# What the exercise asks
Count the lines in the records below that contain the word "computer", and give that figure alone.

# Available records
>>>

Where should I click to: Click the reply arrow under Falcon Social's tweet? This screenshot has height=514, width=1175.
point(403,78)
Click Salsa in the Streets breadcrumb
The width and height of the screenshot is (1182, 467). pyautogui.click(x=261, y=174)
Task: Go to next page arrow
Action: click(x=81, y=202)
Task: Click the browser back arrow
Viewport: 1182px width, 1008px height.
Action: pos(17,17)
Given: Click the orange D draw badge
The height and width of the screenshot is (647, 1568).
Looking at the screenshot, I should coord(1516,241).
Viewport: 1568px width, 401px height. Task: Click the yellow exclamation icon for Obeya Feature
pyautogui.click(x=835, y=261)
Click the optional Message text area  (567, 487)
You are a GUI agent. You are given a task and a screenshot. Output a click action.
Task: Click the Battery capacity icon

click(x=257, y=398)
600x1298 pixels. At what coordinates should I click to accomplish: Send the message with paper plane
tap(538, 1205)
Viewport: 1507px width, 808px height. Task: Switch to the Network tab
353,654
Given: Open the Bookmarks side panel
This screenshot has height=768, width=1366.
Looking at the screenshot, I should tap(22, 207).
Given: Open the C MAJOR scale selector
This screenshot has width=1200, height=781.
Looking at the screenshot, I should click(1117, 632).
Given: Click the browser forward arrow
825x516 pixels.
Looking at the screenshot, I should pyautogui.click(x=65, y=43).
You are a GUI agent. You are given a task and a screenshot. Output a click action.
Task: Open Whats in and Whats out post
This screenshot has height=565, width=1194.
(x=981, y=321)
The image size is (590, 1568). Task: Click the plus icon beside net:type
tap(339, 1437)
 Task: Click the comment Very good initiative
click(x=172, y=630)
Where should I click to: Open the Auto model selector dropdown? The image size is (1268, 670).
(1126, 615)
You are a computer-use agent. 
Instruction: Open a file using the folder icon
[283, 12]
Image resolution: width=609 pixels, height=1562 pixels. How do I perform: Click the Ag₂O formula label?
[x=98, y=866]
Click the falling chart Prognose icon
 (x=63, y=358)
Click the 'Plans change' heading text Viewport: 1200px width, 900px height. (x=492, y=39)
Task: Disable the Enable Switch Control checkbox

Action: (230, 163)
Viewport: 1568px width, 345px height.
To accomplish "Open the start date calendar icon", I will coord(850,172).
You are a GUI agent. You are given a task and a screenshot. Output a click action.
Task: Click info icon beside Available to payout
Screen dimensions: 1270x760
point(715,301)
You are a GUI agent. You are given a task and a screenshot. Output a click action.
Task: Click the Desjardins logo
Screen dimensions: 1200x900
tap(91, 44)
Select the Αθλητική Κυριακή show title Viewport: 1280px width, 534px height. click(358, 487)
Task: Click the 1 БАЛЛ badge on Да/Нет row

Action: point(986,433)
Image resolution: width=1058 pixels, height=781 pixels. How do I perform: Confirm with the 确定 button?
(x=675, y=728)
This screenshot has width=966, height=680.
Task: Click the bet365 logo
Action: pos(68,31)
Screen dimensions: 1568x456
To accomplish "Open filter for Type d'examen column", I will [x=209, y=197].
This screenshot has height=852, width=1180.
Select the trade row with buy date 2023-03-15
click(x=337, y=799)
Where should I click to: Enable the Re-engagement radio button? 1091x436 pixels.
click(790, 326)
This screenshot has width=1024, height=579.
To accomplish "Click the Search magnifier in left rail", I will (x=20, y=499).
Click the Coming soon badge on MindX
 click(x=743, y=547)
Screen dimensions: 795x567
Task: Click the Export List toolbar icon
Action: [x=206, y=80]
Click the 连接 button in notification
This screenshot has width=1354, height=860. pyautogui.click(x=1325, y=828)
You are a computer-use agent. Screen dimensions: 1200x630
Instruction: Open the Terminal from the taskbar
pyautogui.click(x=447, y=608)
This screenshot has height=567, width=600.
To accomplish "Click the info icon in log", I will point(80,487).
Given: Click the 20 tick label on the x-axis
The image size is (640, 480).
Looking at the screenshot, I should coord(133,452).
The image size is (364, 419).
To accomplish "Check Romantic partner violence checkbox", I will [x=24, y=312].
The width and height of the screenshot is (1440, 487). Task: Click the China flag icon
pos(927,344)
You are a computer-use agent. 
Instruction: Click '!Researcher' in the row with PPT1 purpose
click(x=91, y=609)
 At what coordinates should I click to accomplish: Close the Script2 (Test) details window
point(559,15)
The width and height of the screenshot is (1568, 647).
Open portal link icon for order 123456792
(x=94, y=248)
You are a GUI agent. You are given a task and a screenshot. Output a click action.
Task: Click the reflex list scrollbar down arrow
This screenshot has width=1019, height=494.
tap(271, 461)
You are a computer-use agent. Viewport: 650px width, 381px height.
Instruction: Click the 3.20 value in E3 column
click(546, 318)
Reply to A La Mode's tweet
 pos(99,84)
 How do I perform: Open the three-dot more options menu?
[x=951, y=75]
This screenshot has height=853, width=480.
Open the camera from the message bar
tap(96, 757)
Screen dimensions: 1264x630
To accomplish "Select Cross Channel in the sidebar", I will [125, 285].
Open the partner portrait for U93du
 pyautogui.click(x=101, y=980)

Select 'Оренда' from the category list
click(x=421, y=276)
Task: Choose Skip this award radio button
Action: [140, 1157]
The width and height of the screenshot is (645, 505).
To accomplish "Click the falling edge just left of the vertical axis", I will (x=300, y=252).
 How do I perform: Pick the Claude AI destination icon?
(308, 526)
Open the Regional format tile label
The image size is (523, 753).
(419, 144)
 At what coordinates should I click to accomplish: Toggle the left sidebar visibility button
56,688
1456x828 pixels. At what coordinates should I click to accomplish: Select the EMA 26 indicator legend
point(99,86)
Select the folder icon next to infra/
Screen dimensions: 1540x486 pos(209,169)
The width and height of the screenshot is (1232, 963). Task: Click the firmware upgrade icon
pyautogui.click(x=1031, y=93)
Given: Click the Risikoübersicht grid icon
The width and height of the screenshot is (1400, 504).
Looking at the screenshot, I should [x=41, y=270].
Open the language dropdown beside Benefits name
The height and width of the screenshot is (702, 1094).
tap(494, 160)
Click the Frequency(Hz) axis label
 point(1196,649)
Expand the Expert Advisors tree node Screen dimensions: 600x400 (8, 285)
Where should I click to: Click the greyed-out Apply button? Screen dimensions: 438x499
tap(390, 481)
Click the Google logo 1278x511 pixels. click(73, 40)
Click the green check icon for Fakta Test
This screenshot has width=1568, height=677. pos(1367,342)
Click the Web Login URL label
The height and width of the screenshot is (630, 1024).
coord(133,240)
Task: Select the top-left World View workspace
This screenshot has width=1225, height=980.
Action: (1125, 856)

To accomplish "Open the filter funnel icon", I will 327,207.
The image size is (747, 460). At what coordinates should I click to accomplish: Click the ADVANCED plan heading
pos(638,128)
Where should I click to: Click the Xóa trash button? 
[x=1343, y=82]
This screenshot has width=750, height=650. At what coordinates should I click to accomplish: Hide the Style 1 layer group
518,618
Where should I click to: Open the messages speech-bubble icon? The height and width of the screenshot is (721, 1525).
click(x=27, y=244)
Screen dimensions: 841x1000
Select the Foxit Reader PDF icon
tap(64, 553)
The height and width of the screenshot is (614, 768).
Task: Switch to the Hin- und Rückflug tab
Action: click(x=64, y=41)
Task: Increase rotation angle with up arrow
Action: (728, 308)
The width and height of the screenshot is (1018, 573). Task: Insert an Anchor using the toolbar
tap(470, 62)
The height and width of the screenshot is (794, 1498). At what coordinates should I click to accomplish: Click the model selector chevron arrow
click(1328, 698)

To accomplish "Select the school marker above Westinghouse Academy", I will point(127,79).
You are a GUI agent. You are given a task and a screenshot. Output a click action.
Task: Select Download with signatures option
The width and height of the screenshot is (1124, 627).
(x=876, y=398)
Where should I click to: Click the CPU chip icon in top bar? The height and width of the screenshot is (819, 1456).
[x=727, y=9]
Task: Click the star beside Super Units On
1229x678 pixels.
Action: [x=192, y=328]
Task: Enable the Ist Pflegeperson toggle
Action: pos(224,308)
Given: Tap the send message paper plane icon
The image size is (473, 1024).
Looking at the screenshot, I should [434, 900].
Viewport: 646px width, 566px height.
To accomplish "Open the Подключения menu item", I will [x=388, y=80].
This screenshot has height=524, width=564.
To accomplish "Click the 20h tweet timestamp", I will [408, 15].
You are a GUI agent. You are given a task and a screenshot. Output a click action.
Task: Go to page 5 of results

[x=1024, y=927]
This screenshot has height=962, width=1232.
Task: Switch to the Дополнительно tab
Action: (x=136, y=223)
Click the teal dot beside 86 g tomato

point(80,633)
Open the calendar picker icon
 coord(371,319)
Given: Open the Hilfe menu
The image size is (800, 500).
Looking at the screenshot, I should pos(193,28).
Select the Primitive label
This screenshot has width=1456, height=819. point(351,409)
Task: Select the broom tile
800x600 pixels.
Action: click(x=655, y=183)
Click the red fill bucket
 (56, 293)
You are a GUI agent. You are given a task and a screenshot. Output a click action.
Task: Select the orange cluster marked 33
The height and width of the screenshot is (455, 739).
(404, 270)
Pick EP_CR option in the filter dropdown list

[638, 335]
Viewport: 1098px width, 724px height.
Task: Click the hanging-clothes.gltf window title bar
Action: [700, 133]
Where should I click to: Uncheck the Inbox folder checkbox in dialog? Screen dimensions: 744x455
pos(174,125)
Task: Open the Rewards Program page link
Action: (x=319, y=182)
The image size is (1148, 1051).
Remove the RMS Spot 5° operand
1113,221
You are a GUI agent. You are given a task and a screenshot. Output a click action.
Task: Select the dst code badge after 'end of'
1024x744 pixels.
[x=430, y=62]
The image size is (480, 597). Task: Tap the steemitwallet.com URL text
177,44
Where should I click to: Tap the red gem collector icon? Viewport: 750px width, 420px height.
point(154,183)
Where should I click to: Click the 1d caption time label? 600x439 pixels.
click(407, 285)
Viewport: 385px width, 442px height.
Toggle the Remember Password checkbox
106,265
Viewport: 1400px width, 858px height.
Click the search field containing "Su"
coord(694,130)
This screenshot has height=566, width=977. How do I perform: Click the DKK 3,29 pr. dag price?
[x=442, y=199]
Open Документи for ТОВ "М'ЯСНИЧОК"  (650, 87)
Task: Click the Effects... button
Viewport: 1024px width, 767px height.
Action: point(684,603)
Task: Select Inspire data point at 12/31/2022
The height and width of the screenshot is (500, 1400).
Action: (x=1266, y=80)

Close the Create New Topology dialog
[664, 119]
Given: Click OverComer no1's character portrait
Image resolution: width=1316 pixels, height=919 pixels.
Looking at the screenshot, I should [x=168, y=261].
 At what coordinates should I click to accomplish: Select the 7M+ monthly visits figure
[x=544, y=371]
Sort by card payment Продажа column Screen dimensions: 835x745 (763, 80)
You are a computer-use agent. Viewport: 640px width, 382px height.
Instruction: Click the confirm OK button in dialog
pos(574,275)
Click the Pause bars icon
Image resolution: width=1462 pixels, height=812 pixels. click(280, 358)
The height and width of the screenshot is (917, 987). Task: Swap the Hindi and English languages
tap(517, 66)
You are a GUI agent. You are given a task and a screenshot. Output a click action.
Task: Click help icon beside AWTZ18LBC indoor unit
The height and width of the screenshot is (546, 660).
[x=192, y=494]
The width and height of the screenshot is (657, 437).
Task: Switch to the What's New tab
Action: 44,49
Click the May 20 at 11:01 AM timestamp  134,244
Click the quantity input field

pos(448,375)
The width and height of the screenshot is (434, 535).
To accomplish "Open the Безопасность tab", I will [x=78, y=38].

<<<

# Answer to this problem
5